## Work order
Make a word-for-word copy of the entries below from their first line through the line with "[button] (262, 1282)", and add nothing.

Stored items
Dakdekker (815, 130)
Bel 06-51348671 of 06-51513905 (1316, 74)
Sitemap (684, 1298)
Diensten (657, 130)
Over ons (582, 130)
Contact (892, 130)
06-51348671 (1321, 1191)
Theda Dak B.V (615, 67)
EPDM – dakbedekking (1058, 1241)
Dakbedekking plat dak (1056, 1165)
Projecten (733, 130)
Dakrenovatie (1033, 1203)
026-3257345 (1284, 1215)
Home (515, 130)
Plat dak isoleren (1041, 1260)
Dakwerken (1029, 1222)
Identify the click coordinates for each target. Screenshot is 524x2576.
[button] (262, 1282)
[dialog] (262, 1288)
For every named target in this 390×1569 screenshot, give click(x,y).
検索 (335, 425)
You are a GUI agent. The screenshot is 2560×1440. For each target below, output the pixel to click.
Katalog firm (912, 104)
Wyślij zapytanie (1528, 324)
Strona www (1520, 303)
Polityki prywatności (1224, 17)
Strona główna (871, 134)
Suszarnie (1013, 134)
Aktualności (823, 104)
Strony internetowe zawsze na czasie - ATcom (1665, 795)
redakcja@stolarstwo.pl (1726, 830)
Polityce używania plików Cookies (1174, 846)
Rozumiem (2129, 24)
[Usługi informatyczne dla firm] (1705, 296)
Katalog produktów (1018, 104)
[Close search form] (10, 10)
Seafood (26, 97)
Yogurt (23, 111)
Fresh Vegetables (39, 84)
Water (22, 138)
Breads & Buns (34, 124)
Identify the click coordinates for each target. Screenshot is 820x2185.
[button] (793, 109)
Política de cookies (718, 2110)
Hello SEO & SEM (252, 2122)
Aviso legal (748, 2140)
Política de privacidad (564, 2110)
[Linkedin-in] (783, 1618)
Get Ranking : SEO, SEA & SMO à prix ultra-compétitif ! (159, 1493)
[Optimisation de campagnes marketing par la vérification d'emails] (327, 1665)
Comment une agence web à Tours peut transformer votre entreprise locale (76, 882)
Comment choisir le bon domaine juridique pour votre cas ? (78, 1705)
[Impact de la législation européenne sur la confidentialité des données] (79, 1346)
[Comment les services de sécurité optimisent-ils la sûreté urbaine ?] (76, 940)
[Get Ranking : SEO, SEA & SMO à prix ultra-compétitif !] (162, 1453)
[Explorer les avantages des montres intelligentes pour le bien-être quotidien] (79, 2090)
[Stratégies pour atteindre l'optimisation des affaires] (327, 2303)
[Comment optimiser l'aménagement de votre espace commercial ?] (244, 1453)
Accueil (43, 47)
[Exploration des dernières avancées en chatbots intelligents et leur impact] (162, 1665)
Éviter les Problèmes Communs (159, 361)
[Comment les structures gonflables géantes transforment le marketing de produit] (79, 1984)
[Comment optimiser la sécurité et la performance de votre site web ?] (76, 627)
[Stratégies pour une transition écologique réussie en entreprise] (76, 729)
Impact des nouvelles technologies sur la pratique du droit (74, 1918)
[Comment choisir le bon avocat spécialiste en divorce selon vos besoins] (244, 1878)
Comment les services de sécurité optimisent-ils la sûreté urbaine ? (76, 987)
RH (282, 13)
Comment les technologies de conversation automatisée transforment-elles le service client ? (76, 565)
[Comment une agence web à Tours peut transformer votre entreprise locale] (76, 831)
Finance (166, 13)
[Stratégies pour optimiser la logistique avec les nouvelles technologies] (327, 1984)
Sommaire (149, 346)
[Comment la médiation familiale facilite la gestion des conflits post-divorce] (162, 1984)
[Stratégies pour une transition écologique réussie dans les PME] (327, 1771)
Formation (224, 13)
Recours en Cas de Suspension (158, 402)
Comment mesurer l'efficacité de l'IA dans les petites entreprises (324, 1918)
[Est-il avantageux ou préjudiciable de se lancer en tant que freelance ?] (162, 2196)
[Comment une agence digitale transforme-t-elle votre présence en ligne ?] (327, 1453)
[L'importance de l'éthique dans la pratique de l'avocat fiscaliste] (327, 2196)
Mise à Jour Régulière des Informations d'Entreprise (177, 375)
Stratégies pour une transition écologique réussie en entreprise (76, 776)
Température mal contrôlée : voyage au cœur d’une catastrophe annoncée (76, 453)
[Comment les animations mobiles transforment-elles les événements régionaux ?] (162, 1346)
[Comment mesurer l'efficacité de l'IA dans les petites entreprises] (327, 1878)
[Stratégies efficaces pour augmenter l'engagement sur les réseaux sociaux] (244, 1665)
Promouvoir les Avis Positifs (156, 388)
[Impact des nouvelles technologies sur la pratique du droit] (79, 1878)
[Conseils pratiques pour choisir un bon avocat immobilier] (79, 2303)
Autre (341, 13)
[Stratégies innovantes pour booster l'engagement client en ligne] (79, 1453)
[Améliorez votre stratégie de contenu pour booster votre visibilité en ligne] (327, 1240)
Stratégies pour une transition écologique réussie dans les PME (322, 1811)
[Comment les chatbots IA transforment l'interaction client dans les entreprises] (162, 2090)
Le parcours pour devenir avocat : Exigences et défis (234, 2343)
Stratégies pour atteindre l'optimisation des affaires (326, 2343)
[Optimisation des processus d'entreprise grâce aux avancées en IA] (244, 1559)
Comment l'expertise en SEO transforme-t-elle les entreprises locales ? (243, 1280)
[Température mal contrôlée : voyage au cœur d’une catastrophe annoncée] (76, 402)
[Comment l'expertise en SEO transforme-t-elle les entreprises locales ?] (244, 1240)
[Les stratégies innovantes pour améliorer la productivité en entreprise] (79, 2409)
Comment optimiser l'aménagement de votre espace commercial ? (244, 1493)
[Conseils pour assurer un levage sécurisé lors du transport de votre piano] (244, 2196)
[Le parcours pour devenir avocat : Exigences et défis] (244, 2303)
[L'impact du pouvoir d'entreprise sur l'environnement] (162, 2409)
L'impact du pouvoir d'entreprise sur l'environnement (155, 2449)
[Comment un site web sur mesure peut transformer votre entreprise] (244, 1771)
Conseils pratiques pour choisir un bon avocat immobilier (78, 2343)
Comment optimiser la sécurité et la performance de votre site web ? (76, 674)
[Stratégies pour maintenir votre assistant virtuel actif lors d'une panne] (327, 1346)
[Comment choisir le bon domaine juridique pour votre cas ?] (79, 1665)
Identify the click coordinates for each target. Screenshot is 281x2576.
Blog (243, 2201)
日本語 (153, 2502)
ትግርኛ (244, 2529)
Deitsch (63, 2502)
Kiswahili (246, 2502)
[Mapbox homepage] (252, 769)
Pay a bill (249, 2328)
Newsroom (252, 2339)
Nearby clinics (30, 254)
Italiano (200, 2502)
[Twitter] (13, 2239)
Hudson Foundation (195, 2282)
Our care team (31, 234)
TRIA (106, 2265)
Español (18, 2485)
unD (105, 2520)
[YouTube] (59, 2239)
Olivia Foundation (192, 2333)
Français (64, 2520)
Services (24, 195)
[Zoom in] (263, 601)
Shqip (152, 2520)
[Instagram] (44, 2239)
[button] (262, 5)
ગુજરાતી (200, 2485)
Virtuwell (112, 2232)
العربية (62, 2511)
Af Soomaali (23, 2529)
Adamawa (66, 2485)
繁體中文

## Answer section
Dakdekker (815, 130)
Bel 06-51348671 of 06-51513905 (1316, 74)
Sitemap (684, 1298)
Diensten (657, 130)
Over ons (582, 130)
Contact (892, 130)
06-51348671 (1321, 1191)
Theda Dak B.V (615, 67)
EPDM – dakbedekking (1058, 1241)
Dakbedekking plat dak (1056, 1165)
Projecten (733, 130)
Dakrenovatie (1033, 1203)
026-3257345 (1284, 1215)
Home (515, 130)
Plat dak isoleren (1041, 1260)
Dakwerken (1029, 1222)
Identify the click coordinates for each target. Screenshot is 524x2576.
[button] (262, 1282)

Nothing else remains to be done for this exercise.